● Direction A:
Answer each question about the forum thread on how people started sewing in a single line, marked (i), (ii), or (iii).
(i) What did ginnie5 make with the expensive new machine?
(ii) What grade did Taylor R. get in the high school sewing unit?
(iii) How many weeks of Kris in MI's 7th grade home ec semester were spent on sewing?
● Direction B: Extend the forum thread on how people started sewing by continuing it from the point where it stops.

● Document excerpt:

# What got you started sewing/quilting?



## ginnie5 (Jul 15, 2003)

I was reading Macybaby's thread and she said she had re-discovered her love of sewing and it made me curious. How did you discover your love of sewing? 
For me some of my earliest memories are of sitting beside my Grannie while she sewed. She wasn't a great seamtress but she loved to sew. She worked in a cottin mill all day long and came home and sewed for herself at night. I also remember sitting at my great-grandmother's treadle and treadling away (no belt and the machine was down) but I did some big dreaming of what I was making lol! Then I made my own Barbie clothes from Grannie's scraps. My Barbie's had some stylish clothes I tell ya! I took 4H a few years and made several skirts and tops for that. Then my parents split, the teen years hit, and life went downhill for a long time. When my oldest was born I felt the itch to make her clothes. I got my Grannie's old machine she no longer used and started on that. I even tried making bibs to sell. Then I got caught up in wanting the newest, best machine........:ashamed: and with that machine I made diapers........yep an $$$ machine to make diapers. When I no longer needed diapers my machine got put away for several years. Then one day I found those Sunbonnet Sue blocks Grannie had made years ago.........and they made me want to sew. So off to the fabric store I went. That was 4 years ago and now that $$$ machine site idle.....replaced by a love for vintage machines and treadles. When my oldest gets married it will go to her new home with her. Right now all she does is fix seams or hem pants but who knows? Maybe she will one day get the urge to sew?
Oh and my Grannie's old machine? Is now a handcrank and goes with me yearly to TOGA.


----------



## Taylor R. (Apr 3, 2013)

Nobody in my family sewed, but my little brother (of all people?) was fascinated by it. He prompted me to take a life skills class in HS that included a sewing unit. There I made the worst pair of pajama pants ever, got a C in the unit, and decided maybe sewing wasn't my thing. Until I had kids. I love sewing for my children, and I've mercifully gotten a little better since HS.


----------



## Kris in MI (May 30, 2002)

Taylor, I learned to sew in school too! 7th grade home ec: it was one semester split into three areas--6 weeks sewing, 6 weeks cooking, 6 weeks of interior design. (And boy, have I used those skills over and over and over in my adult life!)

● Data entries:
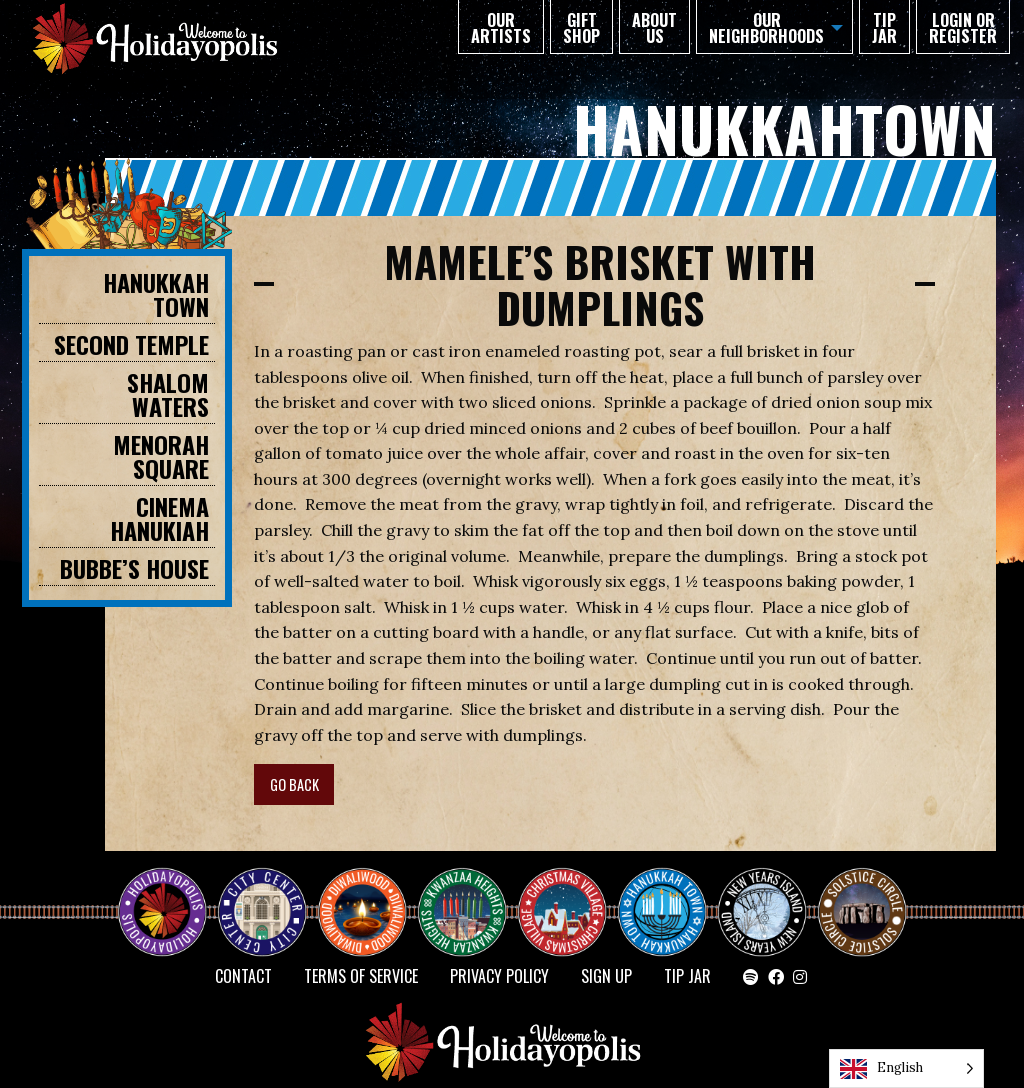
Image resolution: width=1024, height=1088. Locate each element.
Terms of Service (361, 976)
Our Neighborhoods (766, 28)
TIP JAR (884, 28)
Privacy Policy (499, 976)
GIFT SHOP (581, 28)
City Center (260, 894)
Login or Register (963, 28)
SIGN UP (606, 976)
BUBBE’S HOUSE (134, 568)
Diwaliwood (370, 886)
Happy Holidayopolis (170, 894)
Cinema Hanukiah (159, 518)
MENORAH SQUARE (161, 456)
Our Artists (501, 28)
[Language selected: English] (906, 1068)
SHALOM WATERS (168, 394)
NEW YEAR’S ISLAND (763, 902)
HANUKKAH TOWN (156, 294)
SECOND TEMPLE (131, 344)
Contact (243, 976)
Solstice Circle (863, 894)
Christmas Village (570, 894)
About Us (654, 28)
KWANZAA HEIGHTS (470, 894)
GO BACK (294, 784)
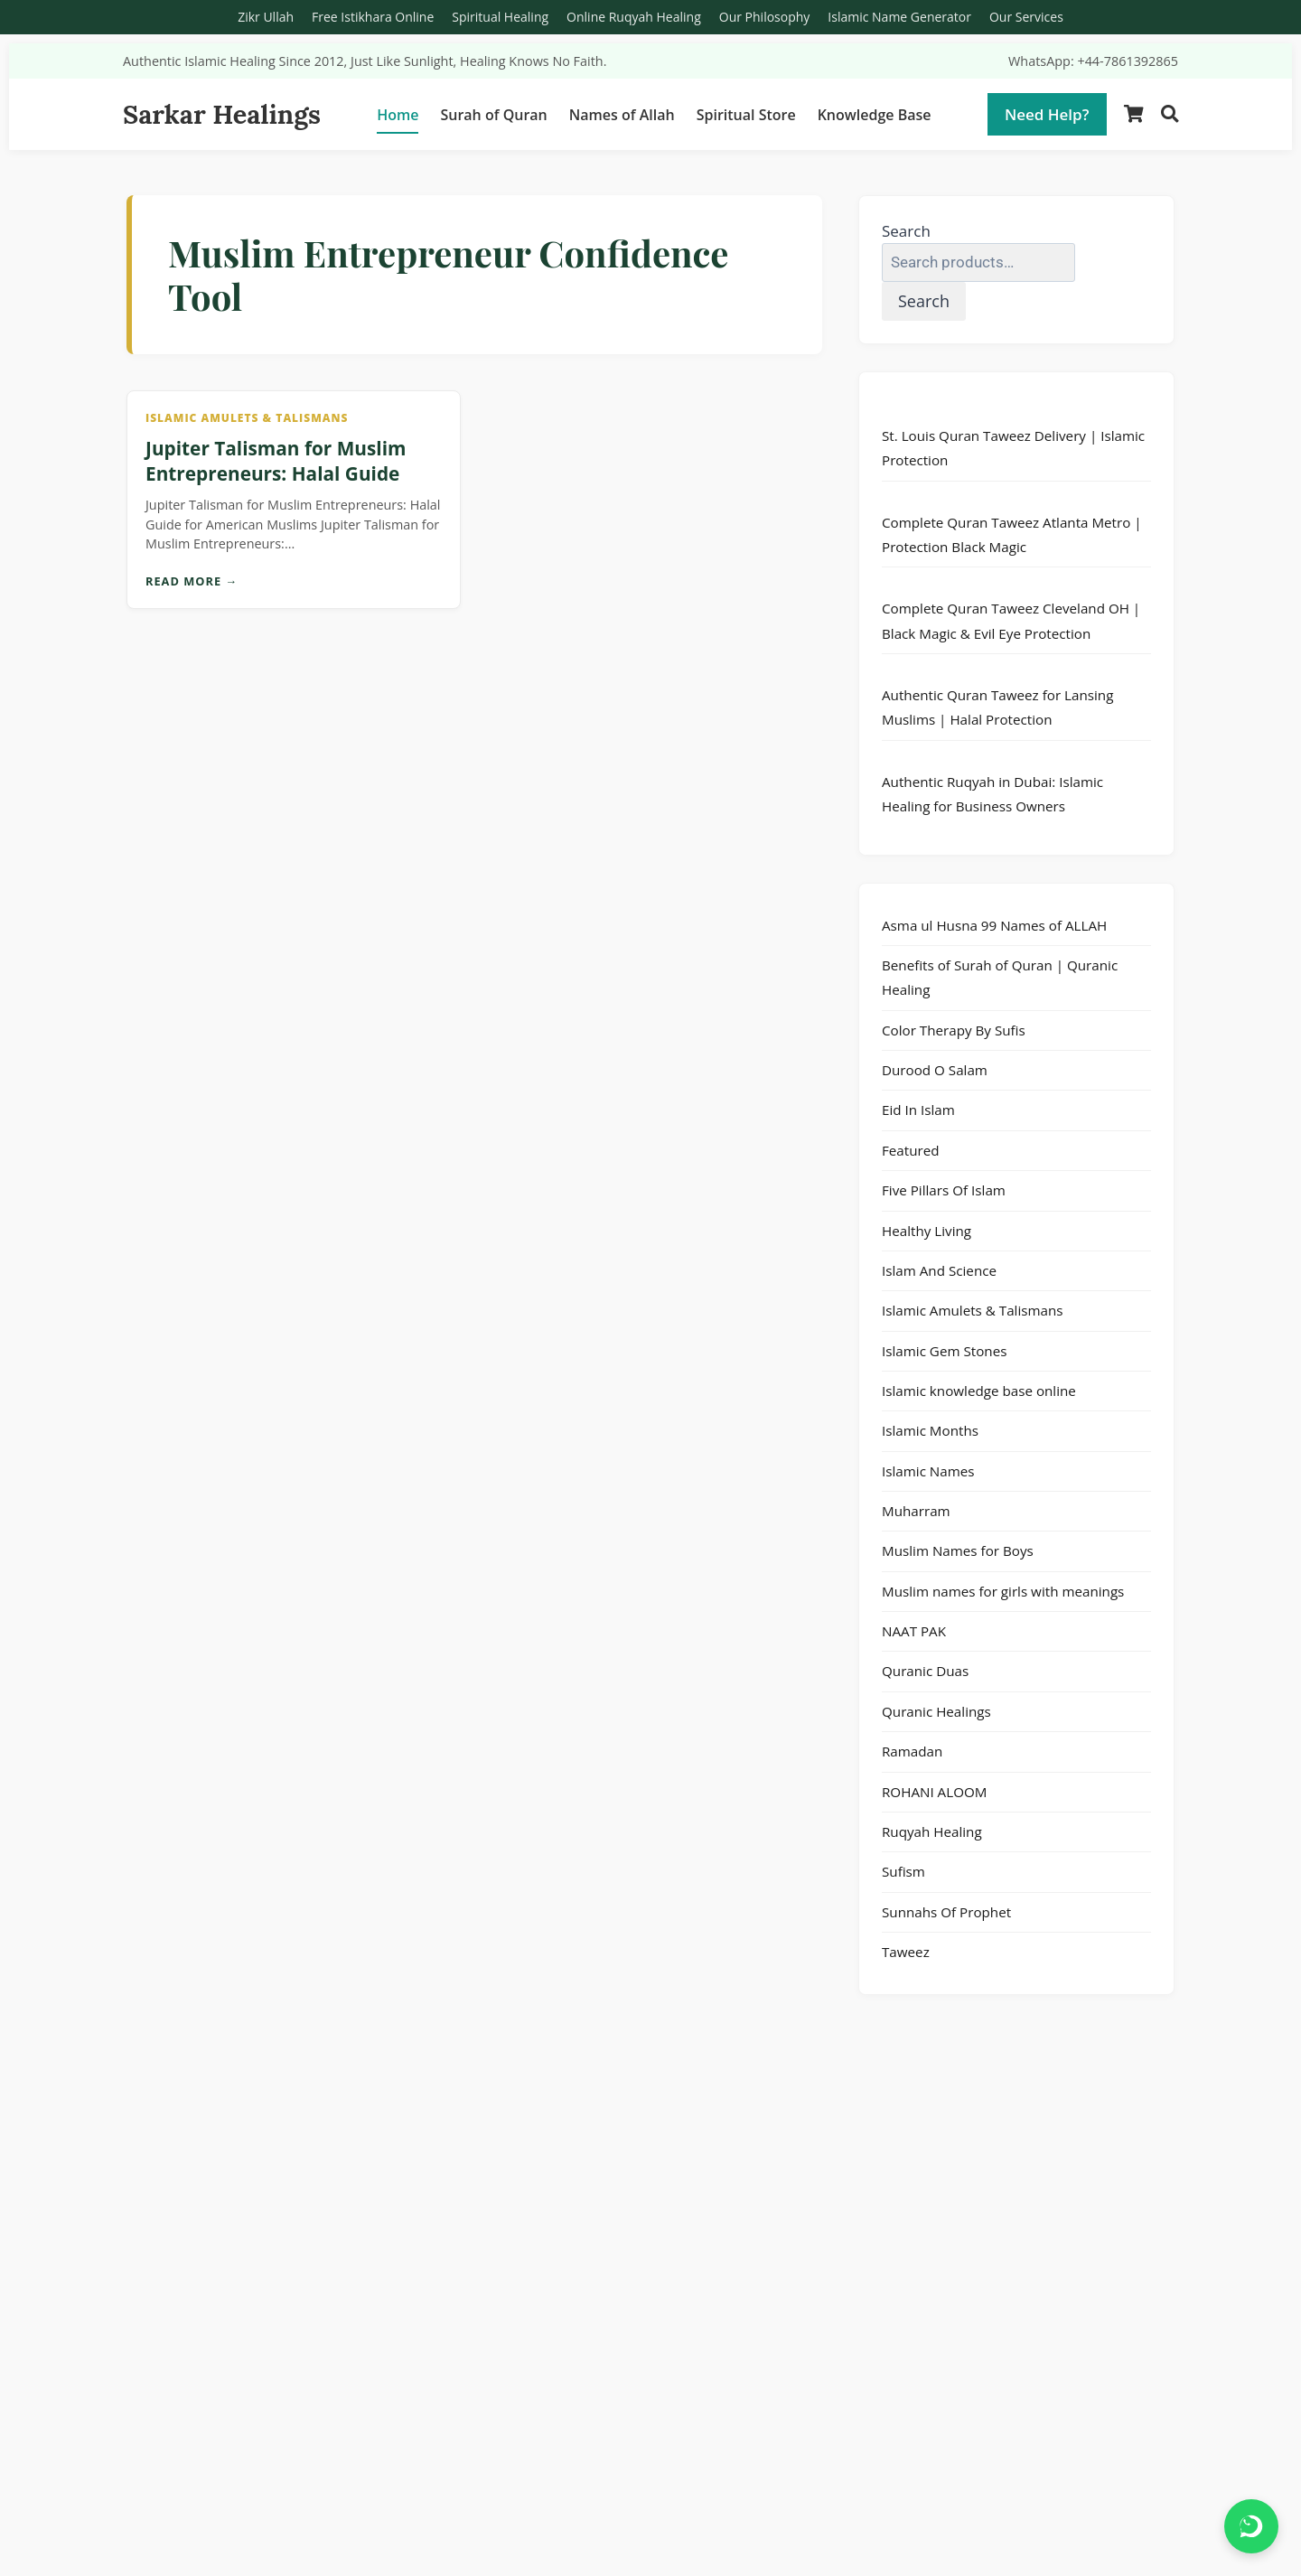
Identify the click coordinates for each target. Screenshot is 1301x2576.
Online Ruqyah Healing (633, 16)
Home (397, 115)
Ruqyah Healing (932, 1831)
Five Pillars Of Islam (944, 1190)
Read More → (191, 581)
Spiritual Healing (500, 16)
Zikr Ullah (266, 16)
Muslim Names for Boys (958, 1550)
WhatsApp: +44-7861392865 (1093, 61)
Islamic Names (928, 1471)
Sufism (903, 1871)
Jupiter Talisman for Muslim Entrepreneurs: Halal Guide (275, 461)
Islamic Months (930, 1430)
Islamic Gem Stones (944, 1351)
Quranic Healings (936, 1711)
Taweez (906, 1952)
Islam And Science (939, 1270)
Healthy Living (926, 1231)
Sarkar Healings (222, 114)
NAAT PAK (914, 1631)
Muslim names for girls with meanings (1003, 1591)
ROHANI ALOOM (934, 1792)
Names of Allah (622, 115)
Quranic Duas (925, 1671)
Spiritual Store (746, 115)
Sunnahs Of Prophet (946, 1912)
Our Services (1026, 16)
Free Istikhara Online (373, 16)
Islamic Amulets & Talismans (972, 1310)
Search (906, 230)
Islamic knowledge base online (979, 1391)
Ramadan (912, 1751)
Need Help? (1047, 114)
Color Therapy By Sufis (953, 1030)
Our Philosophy (764, 16)
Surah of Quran (493, 115)
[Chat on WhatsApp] (1251, 2526)
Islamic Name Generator (899, 16)
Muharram (916, 1511)
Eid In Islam (918, 1110)
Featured (911, 1150)
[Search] (1169, 114)
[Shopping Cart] (1134, 114)
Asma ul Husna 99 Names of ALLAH (994, 925)
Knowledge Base (874, 115)
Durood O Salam (934, 1070)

● Final result A:
(i) Diapers.
(ii) A C.
(iii) Six weeks.

● Final result B:
It was many, many years after that, though, before I really started sewing. When my youngest child was about 2 years old, I bought a sewing machine at Goodwill and started making dresses for my daughters. That led to pjs for all four kids, and costumes for the grade school plays. It's gone in spurts the last 13 years; sometimes I sew alot, sometimes I hardly sew at all. Once the kids got big enough they didn't want Mom sewing their clothes, I switched to making quilt blocks and learning to quilt on my sewing machine. I'd say until the last couple of months, I've done more quilting than sewing of clothes or other items in the last 5 or 6 years.


----------



## Taylor R. (Apr 3, 2013)

My girls love their dresses and tops that I make them, plus I always make hair bows to go with them (after my first experience with pants, I've pretty much avoided them like the plague, but I guess someday I might give them another try). I do a lot of applique for my son since his sensory issues don't allow him broad wardrobe choices. I'd like to start actually quilting (I've done rag quilting stuff), and hopefully someday I'll have time to learn that, too.


----------



## Katskitten (Aug 5, 2010)

In our family sewing was a given. Our mother made a lot of our clothes and costumes for us. That was only part of what got me going though.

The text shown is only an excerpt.